Paul Streets: It’s time we looked local
As a sector we need to stop looking always to Westminster and find ways to unite with like-minded and enlightened local authorities writes our CEO Paul Streets
03 April 2019
As a sector we need to stop looking always to Westminster and find ways to unite with like-minded and enlightened local authorities writes our CEO Paul Streets
03 April 2019
I recently visited Manchester and West Yorkshire, where, as well as visiting Lloyds Bank Foundation funded charities, I joined a group of Local Authority leaders in Bradford City Hall, brought together by Locality as part of the Keep It Local campaign, to understand more about how they can work better with local charities.
The Centre For Cities report was launched on the same day, highlighting the stark truth around how governmental restraint around spending has impacted the poorest people and places hardest, especially in the north. Its findings echo our own ‘Quiet Crisis’ report which shows how the cuts have hit preventive services hardest.

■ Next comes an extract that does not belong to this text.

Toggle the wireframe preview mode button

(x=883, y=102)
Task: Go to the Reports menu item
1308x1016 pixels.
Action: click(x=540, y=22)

It also revealed one welcome finding; the extent to which even cash challenged local authorities have tried to protect the most deprived communities from the worst of the funding cuts – within the confines of restricted budgets.
My conversations in Bradford challenged me to think afresh about how much time national organisations like Lloyds Bank Foundation, and sector leaders in general, spend looking up to Westminster rather than out to city and town halls up and down the country.
The group of Local Authority leaders I met genuinely understand that the sector can play an important role in preventive services. For example, in Bradford, the Local Authority and CCG have built up a good working relationship with The Cellar Trust – one of our grantees – because they recognise the investment in community-based mental health services is the best way to get round expensive, out of city placements for people with acute mental health needs.
I left recalibrating where the sector should focus our attention. Westminster isn’t going to stop worrying about Brexit anytime soon.
Whether we go ‘hard’ or ‘soft’, the UK’s relationship with Europe is going to dominate years of politics, policy and public debate. Meanwhile everything else is side-lined. In major government departments, huge swathes of staff have been moved away from their policy areas to focus solely on Brexit. Yet there are still important national battles to fight – like what happens to the Shared Prosperity Fund that will replace the European Social Fund and The Dormant Assets fund – which between them could make a massive difference if invested in the local economic infrastructure that has been so denuded – as the devastation of our CVS’s shows.
And as our parliamentary Neros fiddle while Rome burns, Bradford, and its like, burn with the injustices Theresa May committed to quench on the steps of Downing Street. Local Authority leaders, along with tens of thousands of local charities, are beating back the flames, or being engulfed. They share common cause in caring deeply about the people and places where they live and work. And unlike Whitehall departments, they are more likely to see services focused on people first, not departmental issue-based constructs. They can’t pause for a very deep long breath whilst Westminster waits to catch one or they’ll suffocate. This is as true for Tory East Sussex where I live, as it is for Labour Bradford.
As a sector we need to stop looking always to Westminster and find ways to unite with like-minded and enlightened local authorities to seek action to address the collateral damage delivered by austerity and the obsession with Europe.
It’s time we ‘looked local’, echoing and amplifying the message from local charities and authorities about what is happening to the poorest people on the ground in parliamentary constituencies across the UK.
As a sector we need to stop looking always to Westminster and find ways to unite with like-minded and enlightened local authorities to seek action to address the collateral damage delivered by austerity and the obsession with Europe.